Attorney Marlo Van Oorschot’s book, How to Survive Grey Divorce: What You Need to Know about Divorce After 50 spells out these issues and is a great starting point. Since everyone’s specific situation is different, it is impossible to find all the answers you need in a book – you absolutely must seek competent legal advice but I think one of the most effective ways of managing your legal expense is to educate yourself so your attorney isn’t having to start from scratch with you.
Van Oorschot points out that the distinction between the breadwinner and non-breadwinner spouse takes on much greater importance in Grey Divorce with the question of spousal support being more complex than the typically formulaic child support. She guides the reader through what factors affect spousal support and frankly it’s not a pretty picture. For people who are already retired re-entering the workforce may be impossible and if there are chronic health issues, it is more important than ever to see financial negotiations as business decisions–the less emotional you can be, the more rational your decision-making will be.
As with divorce at any age, you will no longer be eligible for health insurance benefits under your spouse’s coverage and thus the cost associated with new coverage, possibly an individual policy must be considered.

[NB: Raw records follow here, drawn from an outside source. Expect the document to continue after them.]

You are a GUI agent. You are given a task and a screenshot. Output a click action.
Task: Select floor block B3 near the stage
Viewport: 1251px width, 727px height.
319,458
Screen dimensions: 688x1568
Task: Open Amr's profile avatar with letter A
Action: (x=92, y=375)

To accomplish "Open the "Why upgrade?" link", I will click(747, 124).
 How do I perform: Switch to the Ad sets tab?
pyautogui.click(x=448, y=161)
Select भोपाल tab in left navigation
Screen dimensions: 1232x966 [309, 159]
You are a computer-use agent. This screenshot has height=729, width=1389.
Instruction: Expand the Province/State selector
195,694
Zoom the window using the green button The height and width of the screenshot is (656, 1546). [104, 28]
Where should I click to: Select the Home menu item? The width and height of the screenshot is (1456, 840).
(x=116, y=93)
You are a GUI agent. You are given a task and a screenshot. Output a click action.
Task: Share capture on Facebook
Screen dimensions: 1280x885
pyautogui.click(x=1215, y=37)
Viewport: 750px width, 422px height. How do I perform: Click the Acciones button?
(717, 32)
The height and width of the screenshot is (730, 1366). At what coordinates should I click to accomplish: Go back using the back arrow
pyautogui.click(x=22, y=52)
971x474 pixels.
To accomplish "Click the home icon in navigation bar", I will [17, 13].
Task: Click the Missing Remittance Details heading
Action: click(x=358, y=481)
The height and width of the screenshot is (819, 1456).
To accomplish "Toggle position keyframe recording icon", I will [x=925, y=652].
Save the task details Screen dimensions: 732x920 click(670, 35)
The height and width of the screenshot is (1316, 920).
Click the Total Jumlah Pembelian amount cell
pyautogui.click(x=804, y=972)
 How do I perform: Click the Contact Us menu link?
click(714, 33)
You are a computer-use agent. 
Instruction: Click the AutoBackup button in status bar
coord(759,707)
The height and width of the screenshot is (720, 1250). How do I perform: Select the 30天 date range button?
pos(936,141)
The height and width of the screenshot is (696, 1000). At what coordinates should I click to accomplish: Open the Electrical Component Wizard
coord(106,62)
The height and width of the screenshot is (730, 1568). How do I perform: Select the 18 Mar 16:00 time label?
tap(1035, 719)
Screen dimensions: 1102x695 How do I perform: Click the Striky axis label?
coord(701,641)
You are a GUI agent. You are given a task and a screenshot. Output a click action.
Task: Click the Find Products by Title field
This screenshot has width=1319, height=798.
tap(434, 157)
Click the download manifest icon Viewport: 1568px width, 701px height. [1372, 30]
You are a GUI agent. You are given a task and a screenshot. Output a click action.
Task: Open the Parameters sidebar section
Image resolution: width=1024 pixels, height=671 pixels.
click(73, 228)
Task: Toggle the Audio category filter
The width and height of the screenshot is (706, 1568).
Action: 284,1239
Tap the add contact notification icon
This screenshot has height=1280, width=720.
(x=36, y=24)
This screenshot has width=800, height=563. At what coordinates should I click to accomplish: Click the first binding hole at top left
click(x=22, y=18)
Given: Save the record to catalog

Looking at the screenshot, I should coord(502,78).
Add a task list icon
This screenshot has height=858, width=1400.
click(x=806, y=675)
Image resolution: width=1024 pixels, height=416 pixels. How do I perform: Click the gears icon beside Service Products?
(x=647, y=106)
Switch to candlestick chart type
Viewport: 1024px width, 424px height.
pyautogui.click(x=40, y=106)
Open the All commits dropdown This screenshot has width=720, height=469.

If individual coverage is not available, then Van Oorschot recommends exploring other options to divorce, such as a legal separation.
One piece of information I learned that I had been only vaguely aware of before was that you may be able to claim derivative social security benefits once your former spouse starts claiming social security, if you were married for at least ten years and you are unmarried at the time of your claim. It can get quite complex but under current laws, you claiming derivative benefits has no impact on the benefit your former spouse receives so when it comes to negotiating the finances, it is in both parties’ interest to explore this option.
I also appreciated that How to Survive Grey Divorce: What You Need to Know about Divorce After 50 is written in plain, straight-forward English so you don’t have to worry about buying this and having to decipher a whole bunch of legal terms. It also a short book and a fairly quick easy. Both of these make this a great buy or gift for those facing mid-life divorce.